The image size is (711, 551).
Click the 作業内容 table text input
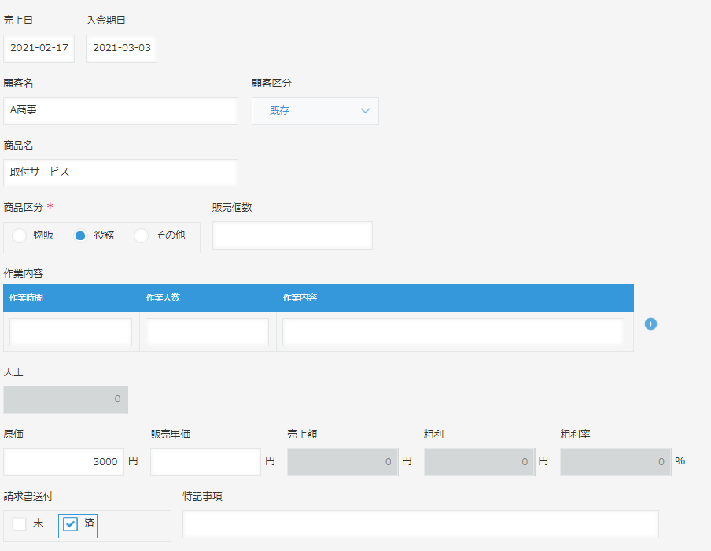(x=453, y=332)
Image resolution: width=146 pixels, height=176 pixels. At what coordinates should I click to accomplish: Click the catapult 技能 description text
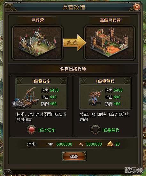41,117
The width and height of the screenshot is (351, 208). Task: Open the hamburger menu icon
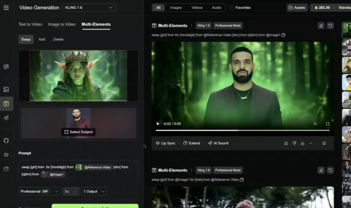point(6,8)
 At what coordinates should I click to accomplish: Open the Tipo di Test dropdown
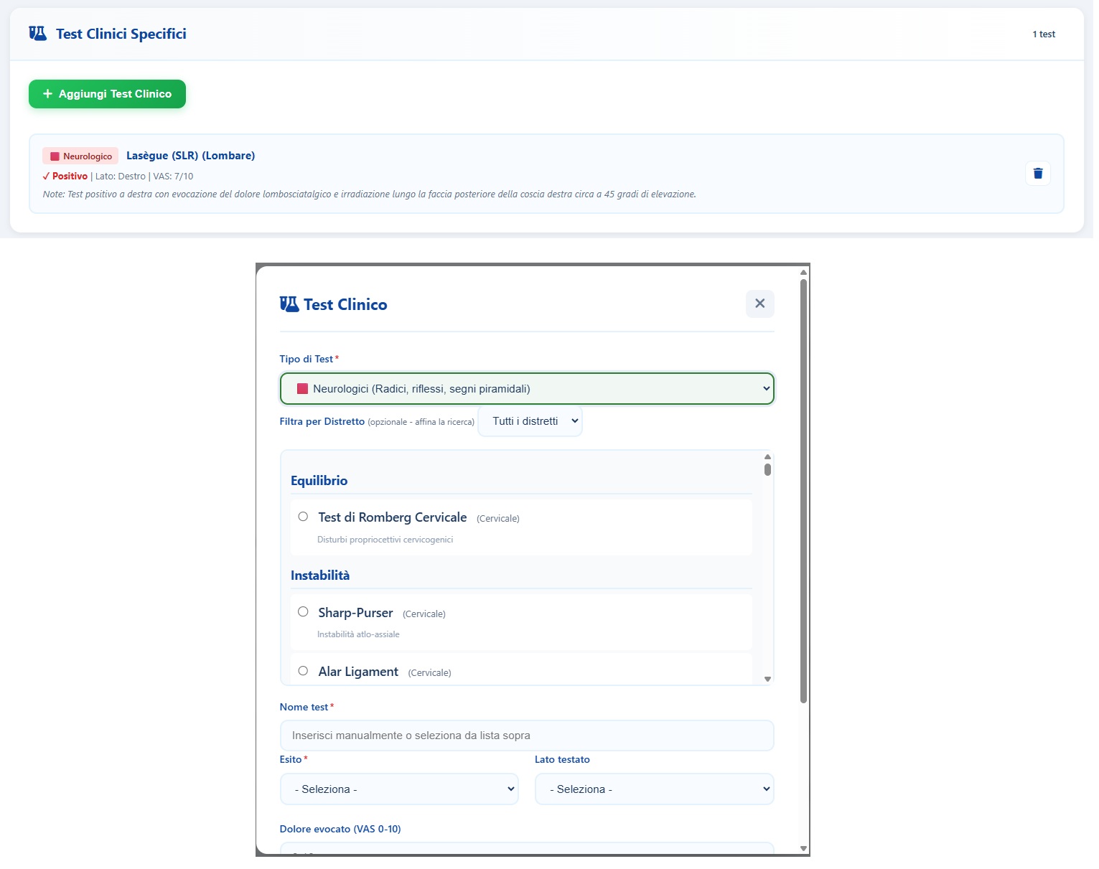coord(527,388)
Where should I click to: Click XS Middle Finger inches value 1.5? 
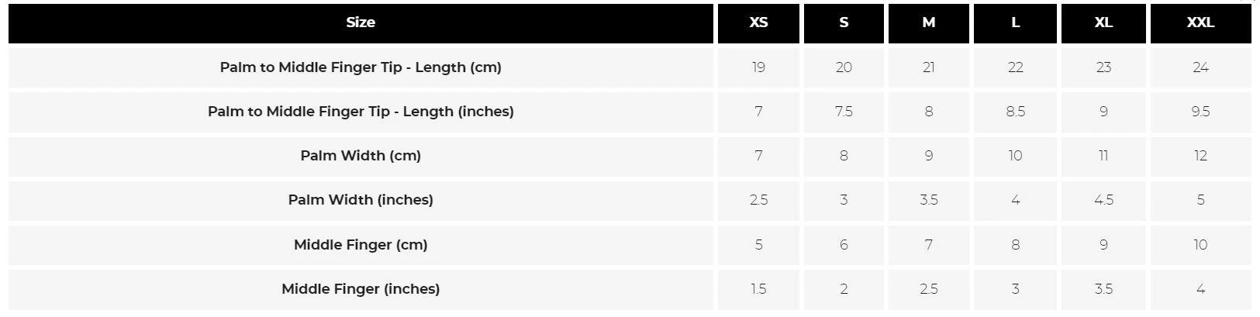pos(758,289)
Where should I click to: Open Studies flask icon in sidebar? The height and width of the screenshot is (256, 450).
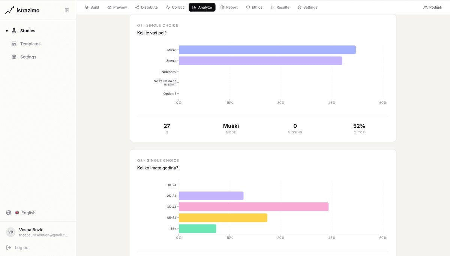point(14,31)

● **HOW TO COMPLETE THIS TASK**
Be exact. Write out all the entries and omit the pictures.

● **REPLY**
The image size is (711, 551).
Click the 作業内容 table text input
(x=453, y=332)
Image resolution: width=146 pixels, height=176 pixels. At what coordinates should I click to accomplish: Click the catapult 技能 description text
41,117
The width and height of the screenshot is (351, 208). Task: Open the hamburger menu icon
point(6,8)
 At what coordinates should I click to accomplish: Open the Tipo di Test dropdown
coord(527,388)
Where should I click to: Click XS Middle Finger inches value 1.5? 
pos(758,289)
Where should I click to: Open Studies flask icon in sidebar? The height and width of the screenshot is (256, 450).
point(14,31)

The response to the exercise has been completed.